> _WORK TASK_
In the entries below, the lines from the one with "Blog (77, 2462)" through the one with "CNC Machining Titanium (16, 2428)" are to be copied exactly; both ends count.

> _RECORDED DATA_
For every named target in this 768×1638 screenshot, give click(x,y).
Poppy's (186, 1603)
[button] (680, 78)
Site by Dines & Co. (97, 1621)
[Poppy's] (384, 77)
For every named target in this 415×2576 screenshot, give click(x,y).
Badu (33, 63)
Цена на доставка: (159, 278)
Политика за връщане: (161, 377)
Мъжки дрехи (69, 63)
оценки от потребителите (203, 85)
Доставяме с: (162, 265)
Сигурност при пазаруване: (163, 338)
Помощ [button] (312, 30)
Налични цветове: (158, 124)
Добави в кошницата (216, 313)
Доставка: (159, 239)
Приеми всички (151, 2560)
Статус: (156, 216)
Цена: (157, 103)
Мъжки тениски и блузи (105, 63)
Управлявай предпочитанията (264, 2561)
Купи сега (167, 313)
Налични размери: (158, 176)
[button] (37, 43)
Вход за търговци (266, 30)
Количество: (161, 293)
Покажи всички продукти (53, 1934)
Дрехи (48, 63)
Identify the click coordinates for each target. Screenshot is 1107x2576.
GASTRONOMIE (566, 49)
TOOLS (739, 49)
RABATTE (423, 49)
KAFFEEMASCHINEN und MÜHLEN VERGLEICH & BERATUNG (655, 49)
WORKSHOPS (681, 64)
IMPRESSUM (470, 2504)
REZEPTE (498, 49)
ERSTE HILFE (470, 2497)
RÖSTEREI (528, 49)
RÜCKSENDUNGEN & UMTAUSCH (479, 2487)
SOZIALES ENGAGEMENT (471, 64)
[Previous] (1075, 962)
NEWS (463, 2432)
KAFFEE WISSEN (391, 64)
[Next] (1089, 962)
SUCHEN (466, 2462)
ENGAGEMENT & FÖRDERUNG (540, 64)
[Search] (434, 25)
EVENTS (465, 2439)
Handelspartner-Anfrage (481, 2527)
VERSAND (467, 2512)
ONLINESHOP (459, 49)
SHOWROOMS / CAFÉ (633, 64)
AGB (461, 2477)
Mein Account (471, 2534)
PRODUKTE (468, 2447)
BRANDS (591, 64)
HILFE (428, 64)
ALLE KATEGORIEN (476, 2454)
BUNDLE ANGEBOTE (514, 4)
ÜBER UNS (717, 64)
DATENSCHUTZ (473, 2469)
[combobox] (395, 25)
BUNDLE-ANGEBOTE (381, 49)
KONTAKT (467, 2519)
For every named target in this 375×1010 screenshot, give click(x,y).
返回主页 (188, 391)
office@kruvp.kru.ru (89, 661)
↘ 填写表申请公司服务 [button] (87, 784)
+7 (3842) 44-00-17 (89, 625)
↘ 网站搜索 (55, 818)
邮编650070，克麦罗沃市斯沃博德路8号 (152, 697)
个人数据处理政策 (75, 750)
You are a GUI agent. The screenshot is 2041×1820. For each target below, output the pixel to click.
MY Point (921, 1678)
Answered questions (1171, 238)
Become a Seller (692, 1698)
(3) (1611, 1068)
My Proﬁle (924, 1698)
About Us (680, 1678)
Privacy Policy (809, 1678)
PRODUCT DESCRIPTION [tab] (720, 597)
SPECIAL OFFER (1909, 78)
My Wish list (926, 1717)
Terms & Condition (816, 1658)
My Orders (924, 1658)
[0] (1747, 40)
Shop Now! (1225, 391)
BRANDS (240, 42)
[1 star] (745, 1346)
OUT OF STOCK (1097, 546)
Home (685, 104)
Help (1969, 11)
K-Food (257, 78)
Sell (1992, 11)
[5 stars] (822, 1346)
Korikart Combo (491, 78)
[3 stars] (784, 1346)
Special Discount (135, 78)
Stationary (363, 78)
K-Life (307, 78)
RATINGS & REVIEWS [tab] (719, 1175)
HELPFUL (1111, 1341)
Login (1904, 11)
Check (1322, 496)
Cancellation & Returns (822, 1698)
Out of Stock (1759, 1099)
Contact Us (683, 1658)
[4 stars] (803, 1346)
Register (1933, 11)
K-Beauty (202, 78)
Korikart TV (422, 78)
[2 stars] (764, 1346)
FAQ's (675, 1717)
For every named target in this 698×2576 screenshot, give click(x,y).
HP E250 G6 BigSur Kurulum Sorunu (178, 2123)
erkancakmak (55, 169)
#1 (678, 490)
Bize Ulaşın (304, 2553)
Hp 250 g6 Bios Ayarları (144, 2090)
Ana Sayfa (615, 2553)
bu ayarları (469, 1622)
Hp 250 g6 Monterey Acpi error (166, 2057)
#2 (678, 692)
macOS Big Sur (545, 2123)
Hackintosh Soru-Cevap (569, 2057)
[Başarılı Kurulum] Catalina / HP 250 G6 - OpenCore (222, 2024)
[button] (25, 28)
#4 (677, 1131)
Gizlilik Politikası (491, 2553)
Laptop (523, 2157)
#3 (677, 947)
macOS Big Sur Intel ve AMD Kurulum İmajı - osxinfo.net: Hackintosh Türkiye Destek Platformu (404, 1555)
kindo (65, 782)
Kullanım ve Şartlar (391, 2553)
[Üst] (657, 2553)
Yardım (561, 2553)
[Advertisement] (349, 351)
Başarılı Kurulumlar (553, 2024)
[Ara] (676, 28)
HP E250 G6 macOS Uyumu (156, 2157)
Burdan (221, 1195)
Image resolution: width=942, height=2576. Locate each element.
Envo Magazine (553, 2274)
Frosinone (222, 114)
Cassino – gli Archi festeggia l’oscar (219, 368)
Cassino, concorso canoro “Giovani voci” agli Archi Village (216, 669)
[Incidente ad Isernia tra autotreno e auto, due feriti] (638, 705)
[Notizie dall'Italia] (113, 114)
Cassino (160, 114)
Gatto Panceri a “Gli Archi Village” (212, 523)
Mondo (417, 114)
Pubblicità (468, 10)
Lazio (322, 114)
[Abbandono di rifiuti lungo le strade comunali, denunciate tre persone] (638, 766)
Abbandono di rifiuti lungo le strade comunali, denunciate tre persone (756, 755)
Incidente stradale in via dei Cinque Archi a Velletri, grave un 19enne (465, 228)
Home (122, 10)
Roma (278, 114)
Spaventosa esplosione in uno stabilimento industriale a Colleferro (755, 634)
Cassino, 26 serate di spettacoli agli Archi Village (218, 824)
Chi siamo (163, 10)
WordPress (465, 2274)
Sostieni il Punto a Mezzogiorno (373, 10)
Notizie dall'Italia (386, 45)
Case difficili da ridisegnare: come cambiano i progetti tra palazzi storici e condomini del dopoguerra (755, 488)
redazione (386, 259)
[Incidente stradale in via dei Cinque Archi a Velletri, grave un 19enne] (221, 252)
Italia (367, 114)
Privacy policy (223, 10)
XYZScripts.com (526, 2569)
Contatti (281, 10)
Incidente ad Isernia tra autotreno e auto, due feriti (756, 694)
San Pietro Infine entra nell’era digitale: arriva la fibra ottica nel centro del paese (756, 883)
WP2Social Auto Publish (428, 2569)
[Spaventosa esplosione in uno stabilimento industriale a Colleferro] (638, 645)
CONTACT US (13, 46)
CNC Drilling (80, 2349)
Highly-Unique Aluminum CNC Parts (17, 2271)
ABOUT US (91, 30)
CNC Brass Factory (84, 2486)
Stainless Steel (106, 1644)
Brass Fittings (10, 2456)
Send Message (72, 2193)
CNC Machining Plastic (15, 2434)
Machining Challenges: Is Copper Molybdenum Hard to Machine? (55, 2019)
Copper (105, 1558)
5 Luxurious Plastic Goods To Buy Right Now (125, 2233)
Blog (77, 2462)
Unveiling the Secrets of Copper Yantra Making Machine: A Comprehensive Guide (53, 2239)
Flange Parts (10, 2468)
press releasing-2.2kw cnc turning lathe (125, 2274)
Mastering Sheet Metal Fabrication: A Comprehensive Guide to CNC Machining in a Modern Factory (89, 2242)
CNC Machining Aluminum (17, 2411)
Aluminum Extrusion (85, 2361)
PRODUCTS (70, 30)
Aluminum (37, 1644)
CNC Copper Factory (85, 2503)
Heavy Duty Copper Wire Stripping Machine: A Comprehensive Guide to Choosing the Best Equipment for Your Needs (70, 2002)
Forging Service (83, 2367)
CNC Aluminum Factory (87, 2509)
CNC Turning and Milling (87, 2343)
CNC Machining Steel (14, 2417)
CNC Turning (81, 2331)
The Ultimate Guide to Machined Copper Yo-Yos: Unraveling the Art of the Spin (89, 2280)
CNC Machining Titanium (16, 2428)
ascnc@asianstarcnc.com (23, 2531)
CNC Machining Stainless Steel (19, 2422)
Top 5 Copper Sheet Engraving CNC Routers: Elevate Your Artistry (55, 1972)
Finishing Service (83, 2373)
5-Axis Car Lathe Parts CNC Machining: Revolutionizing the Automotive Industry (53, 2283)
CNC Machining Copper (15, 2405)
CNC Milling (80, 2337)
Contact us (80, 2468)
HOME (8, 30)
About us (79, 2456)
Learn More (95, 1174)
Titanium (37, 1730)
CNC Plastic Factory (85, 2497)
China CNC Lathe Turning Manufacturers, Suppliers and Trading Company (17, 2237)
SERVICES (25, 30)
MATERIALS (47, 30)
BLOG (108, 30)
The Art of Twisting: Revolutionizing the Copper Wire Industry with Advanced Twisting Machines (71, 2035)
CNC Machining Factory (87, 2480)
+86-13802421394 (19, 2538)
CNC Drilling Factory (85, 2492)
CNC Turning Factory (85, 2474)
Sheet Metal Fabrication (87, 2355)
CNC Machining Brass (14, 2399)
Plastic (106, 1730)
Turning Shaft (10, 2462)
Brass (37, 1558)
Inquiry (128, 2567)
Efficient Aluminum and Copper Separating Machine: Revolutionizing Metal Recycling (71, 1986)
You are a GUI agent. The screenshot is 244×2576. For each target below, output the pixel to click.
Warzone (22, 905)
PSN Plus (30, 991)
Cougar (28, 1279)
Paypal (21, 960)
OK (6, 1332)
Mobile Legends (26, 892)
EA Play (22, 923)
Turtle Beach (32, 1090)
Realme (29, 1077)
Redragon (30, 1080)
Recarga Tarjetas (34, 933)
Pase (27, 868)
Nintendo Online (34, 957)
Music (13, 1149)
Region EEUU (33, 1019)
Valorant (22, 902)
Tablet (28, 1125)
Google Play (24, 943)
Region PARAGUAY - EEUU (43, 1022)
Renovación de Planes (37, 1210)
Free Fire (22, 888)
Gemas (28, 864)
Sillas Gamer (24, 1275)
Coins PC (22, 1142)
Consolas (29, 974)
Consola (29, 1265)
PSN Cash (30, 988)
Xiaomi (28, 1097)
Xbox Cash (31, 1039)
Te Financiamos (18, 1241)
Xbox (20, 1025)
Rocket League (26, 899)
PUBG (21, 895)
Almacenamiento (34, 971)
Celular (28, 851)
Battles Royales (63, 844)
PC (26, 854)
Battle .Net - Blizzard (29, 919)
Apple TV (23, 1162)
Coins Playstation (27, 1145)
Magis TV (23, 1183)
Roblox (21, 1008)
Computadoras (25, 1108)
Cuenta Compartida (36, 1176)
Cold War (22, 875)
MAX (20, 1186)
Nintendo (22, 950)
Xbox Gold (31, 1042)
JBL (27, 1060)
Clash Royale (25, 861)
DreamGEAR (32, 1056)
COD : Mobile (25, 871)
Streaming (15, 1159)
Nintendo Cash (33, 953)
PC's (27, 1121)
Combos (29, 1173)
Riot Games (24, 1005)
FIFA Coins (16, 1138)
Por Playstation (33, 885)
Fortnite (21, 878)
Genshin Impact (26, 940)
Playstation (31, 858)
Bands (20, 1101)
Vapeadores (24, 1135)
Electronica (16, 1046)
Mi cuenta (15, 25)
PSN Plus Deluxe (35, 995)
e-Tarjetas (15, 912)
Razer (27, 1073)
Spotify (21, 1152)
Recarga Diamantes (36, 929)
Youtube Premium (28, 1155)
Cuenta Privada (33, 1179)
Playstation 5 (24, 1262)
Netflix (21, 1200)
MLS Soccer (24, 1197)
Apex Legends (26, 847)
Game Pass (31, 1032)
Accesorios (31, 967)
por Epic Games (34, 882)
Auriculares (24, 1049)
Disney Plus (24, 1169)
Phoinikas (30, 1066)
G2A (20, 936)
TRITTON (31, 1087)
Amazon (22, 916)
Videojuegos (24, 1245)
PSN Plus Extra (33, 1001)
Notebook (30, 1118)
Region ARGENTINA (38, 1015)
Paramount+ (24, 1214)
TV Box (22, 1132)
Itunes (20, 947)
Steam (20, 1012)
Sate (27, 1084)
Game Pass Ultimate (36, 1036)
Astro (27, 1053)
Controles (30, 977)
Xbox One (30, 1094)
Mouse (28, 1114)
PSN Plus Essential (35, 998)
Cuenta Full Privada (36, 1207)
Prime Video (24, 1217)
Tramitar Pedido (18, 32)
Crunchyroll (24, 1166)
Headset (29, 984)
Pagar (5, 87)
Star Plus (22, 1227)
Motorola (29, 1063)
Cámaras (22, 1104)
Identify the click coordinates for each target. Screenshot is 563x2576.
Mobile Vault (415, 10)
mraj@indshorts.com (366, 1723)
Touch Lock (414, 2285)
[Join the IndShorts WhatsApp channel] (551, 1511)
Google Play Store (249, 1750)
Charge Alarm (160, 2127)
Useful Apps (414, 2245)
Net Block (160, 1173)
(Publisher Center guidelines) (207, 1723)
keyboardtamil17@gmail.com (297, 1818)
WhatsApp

> _OUTPUT OF THE TASK_
Blog (77, 2462)
Unveiling the Secrets of Copper Yantra Making Machine: A Comprehensive Guide (53, 2239)
Flange Parts (10, 2468)
press releasing-2.2kw cnc turning lathe (125, 2274)
Mastering Sheet Metal Fabrication: A Comprehensive Guide to CNC Machining in a Modern Factory (89, 2242)
CNC Machining Aluminum (17, 2411)
Aluminum Extrusion (85, 2361)
PRODUCTS (70, 30)
Aluminum (37, 1644)
CNC Copper Factory (85, 2503)
Heavy Duty Copper Wire Stripping Machine: A Comprehensive Guide to Choosing the Best Equipment for Your Needs (70, 2002)
Forging Service (83, 2367)
CNC Aluminum Factory (87, 2509)
CNC Turning and Milling (87, 2343)
CNC Machining Steel (14, 2417)
CNC Turning (81, 2331)
The Ultimate Guide to Machined Copper Yo-Yos: Unraveling the Art of the Spin (89, 2280)
CNC Machining Titanium (16, 2428)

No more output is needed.